## THE PROBLEM
Give the lines again exactly as they appear below, from the line with "The width and height of the screenshot is (1456, 828)." to the line with "Image resolution: width=1568", both included, and only those lines. Leave every picture out.
***** INFORMATION SUPPLIED *****
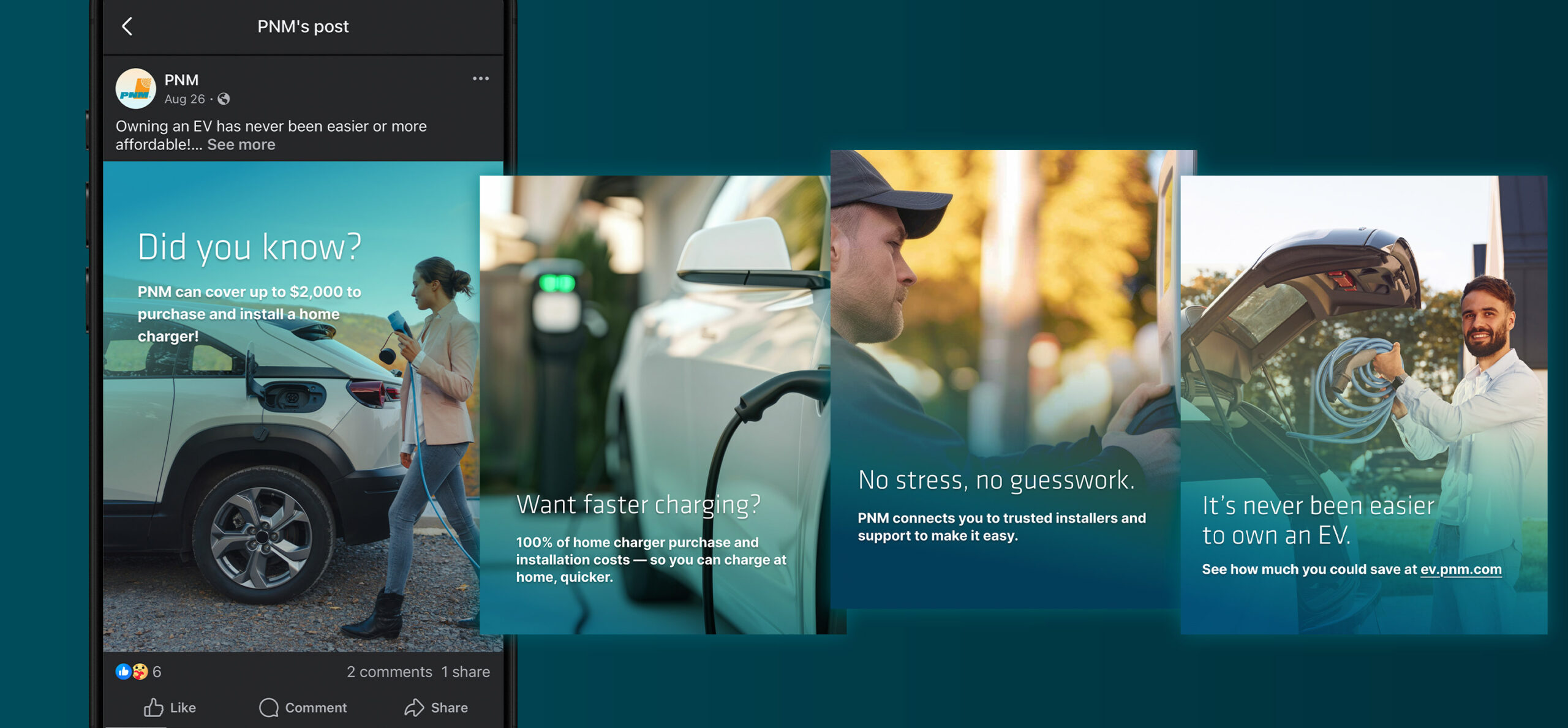
Task: Click the PNM's post header title
Action: [303, 26]
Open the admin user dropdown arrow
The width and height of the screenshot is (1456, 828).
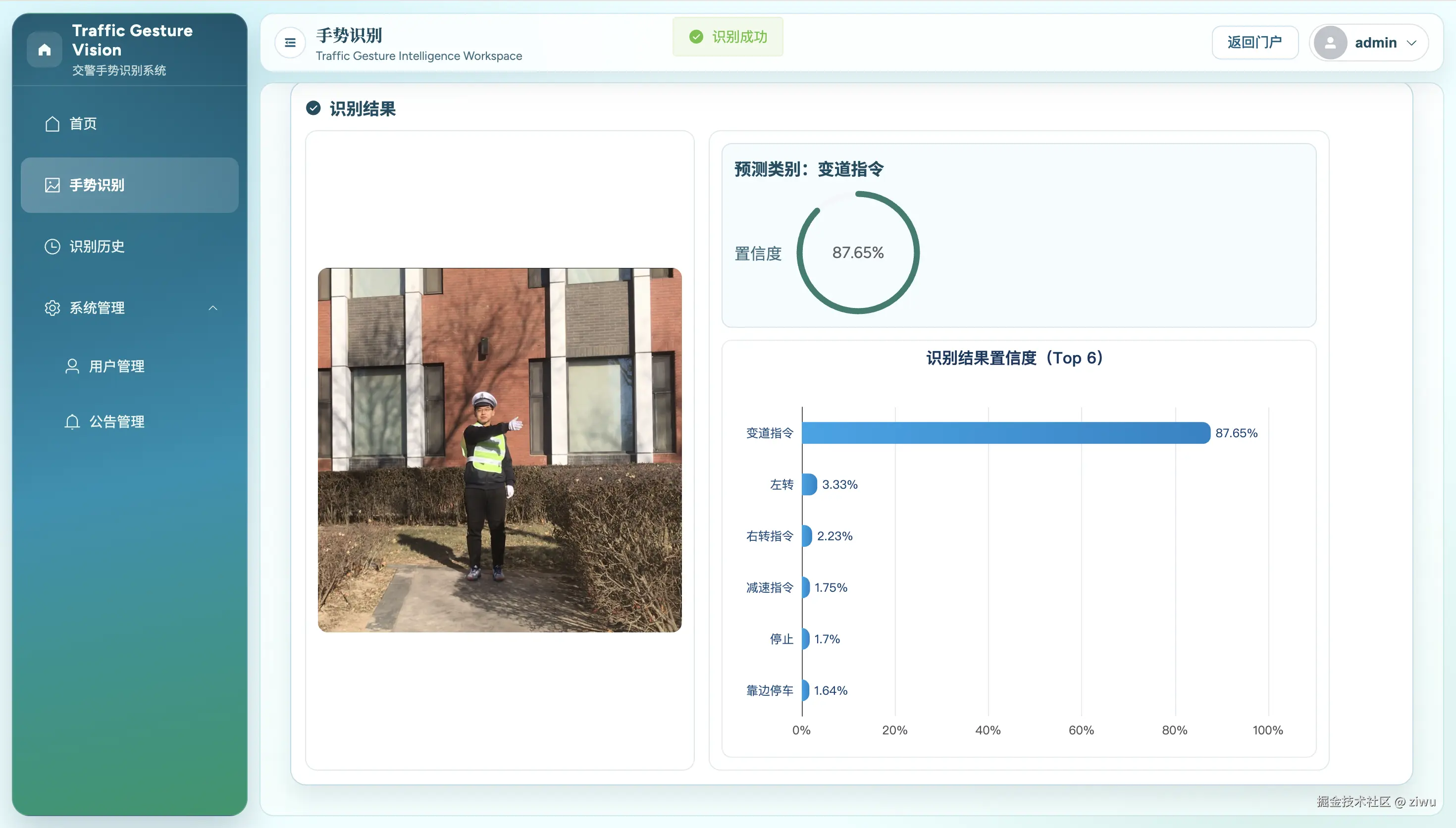1411,43
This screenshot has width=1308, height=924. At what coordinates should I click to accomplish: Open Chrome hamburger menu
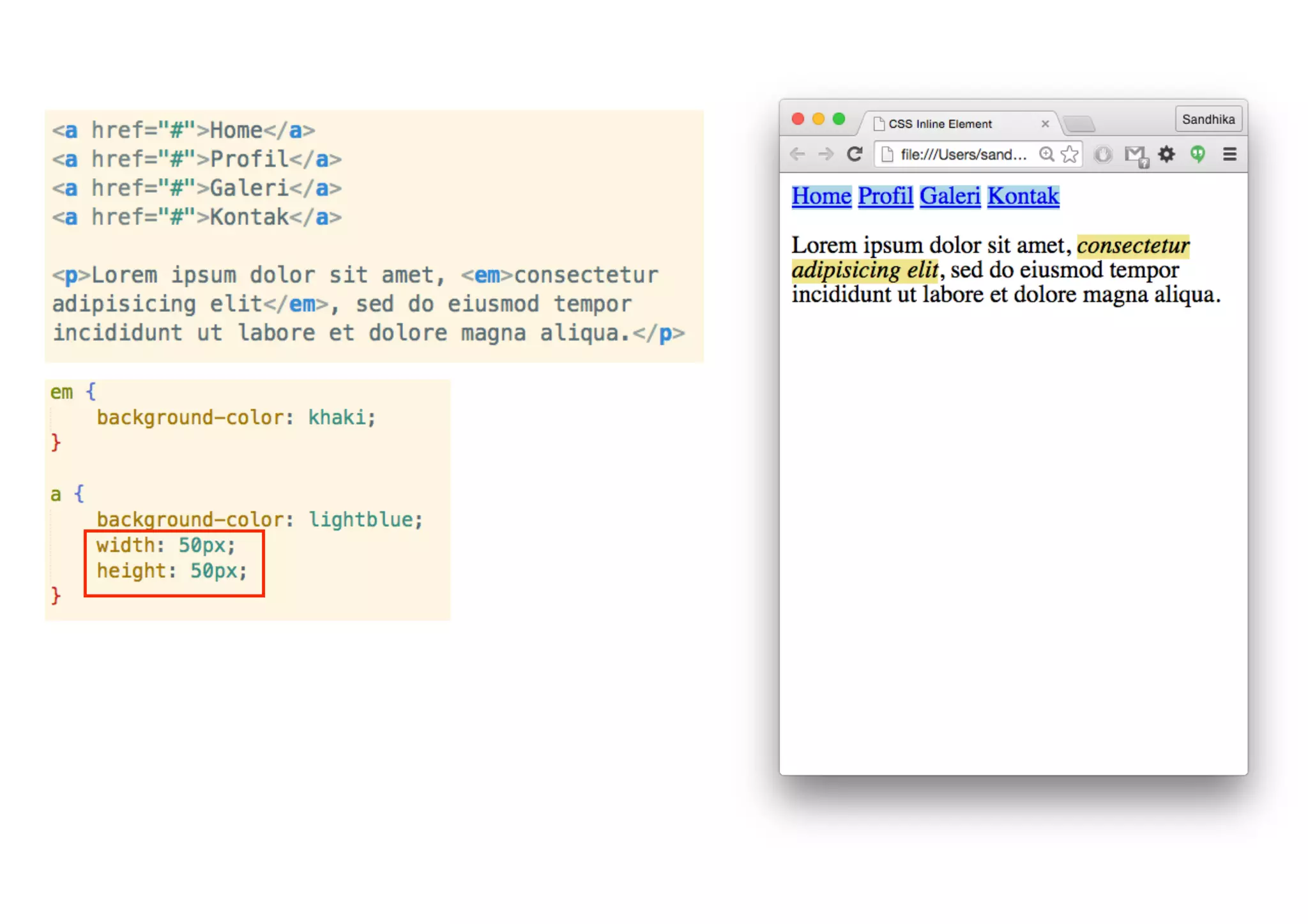click(x=1229, y=154)
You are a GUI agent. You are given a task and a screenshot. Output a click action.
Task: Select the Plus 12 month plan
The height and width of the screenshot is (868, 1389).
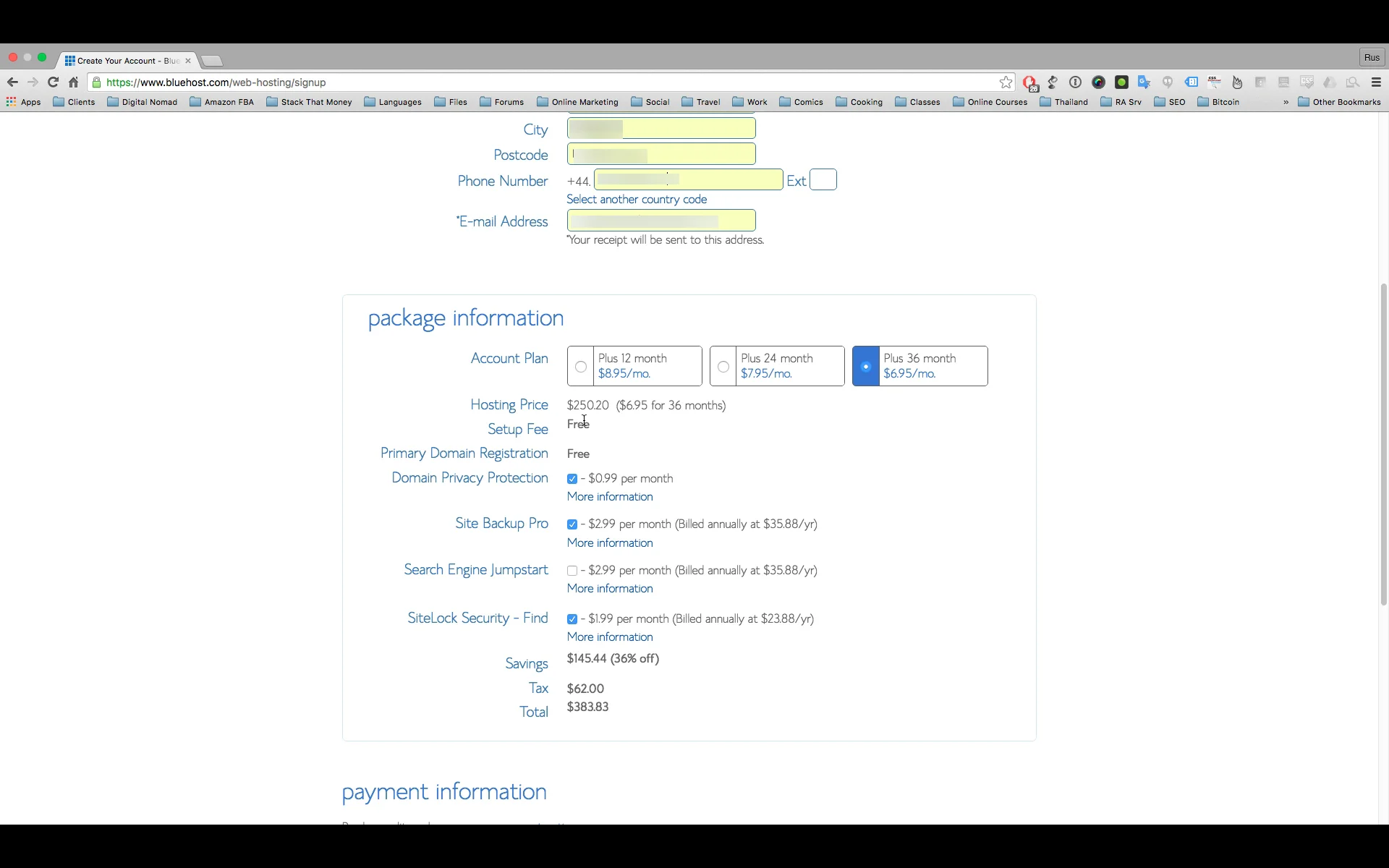581,367
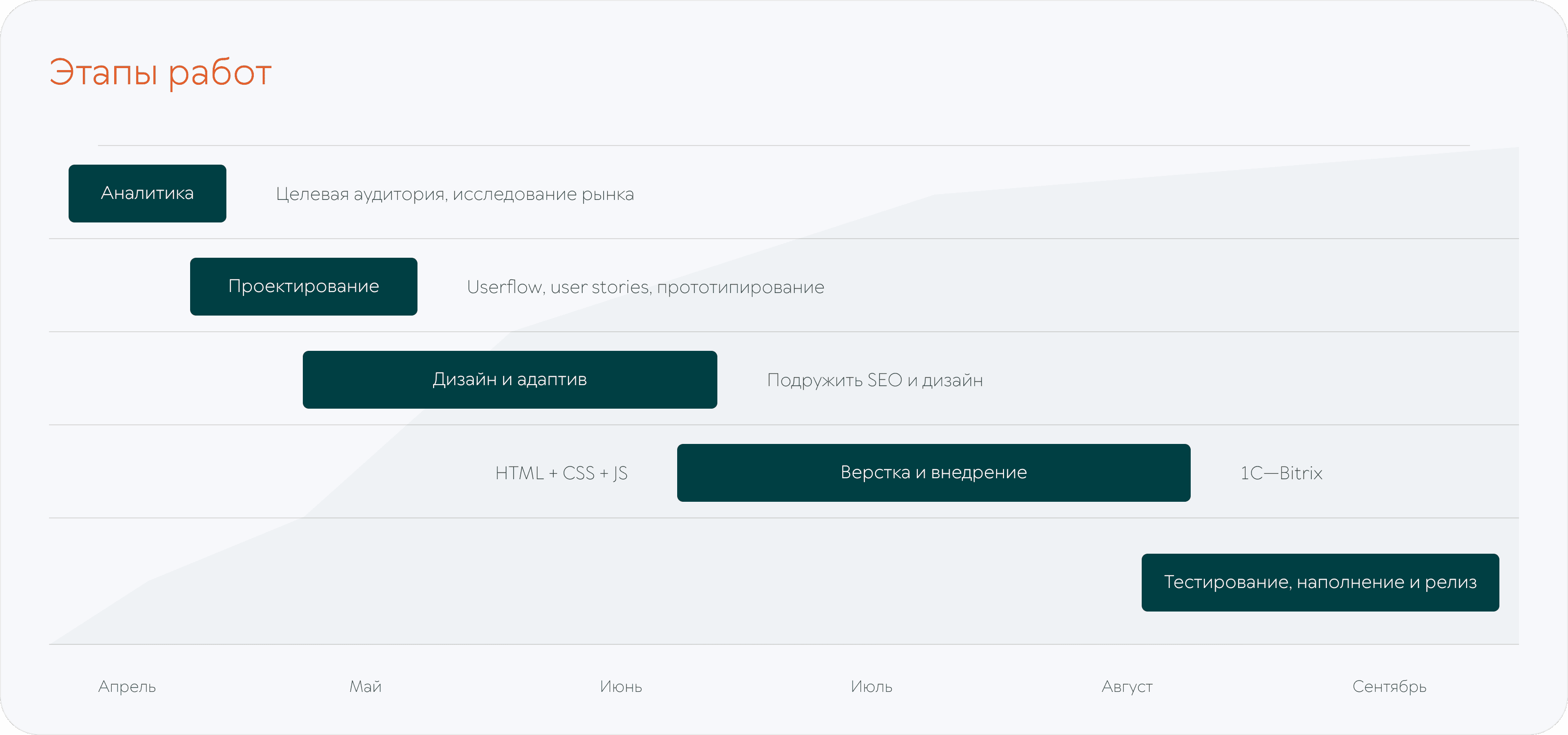Click Подружить SEO и дизайн note
The width and height of the screenshot is (1568, 735).
875,380
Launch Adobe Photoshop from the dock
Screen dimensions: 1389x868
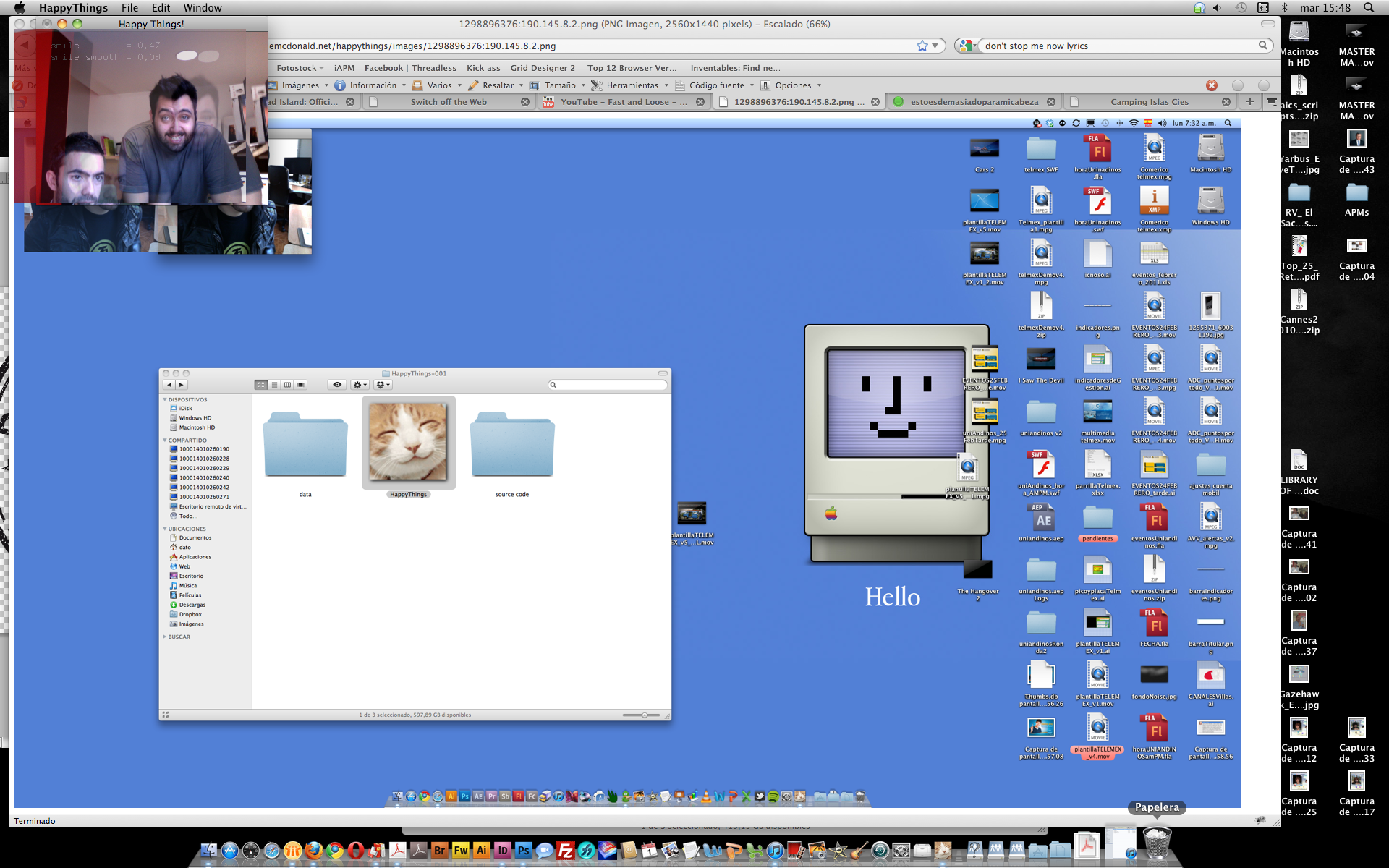523,851
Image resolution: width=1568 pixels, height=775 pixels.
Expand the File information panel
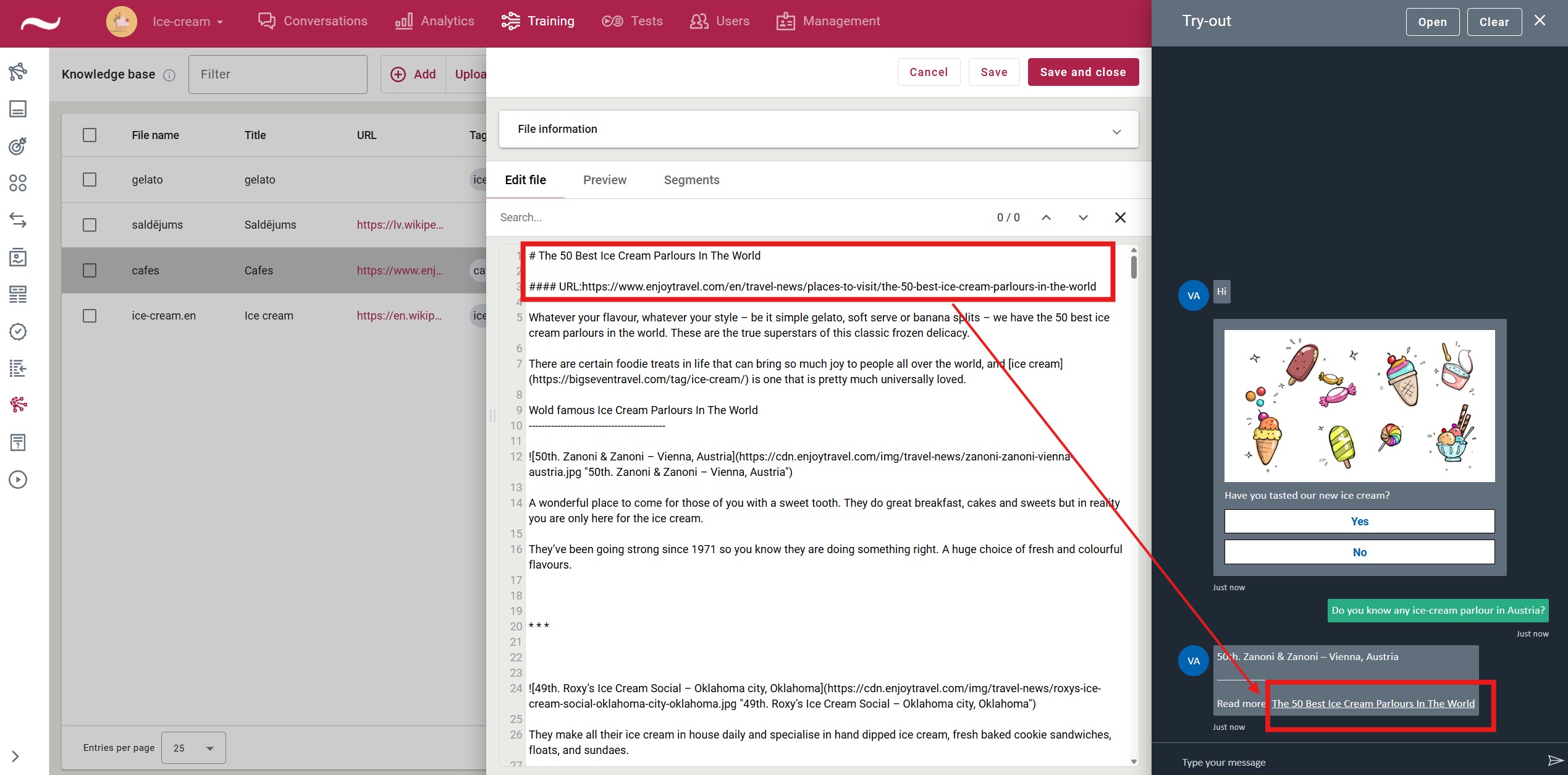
*****
## RESPONSE BELOW
The width and height of the screenshot is (1456, 828).
1411,43
This screenshot has width=1308, height=924. At what coordinates should I click to accomplish: Open Chrome hamburger menu
click(x=1229, y=154)
You are a GUI agent. You are given a task and a screenshot. Output a click action.
Task: Select the Plus 12 month plan
The height and width of the screenshot is (868, 1389).
581,367
Click Подружить SEO и дизайн note
The width and height of the screenshot is (1568, 735).
875,380
Launch Adobe Photoshop from the dock
Screen dimensions: 1389x868
523,851
Image resolution: width=1568 pixels, height=775 pixels.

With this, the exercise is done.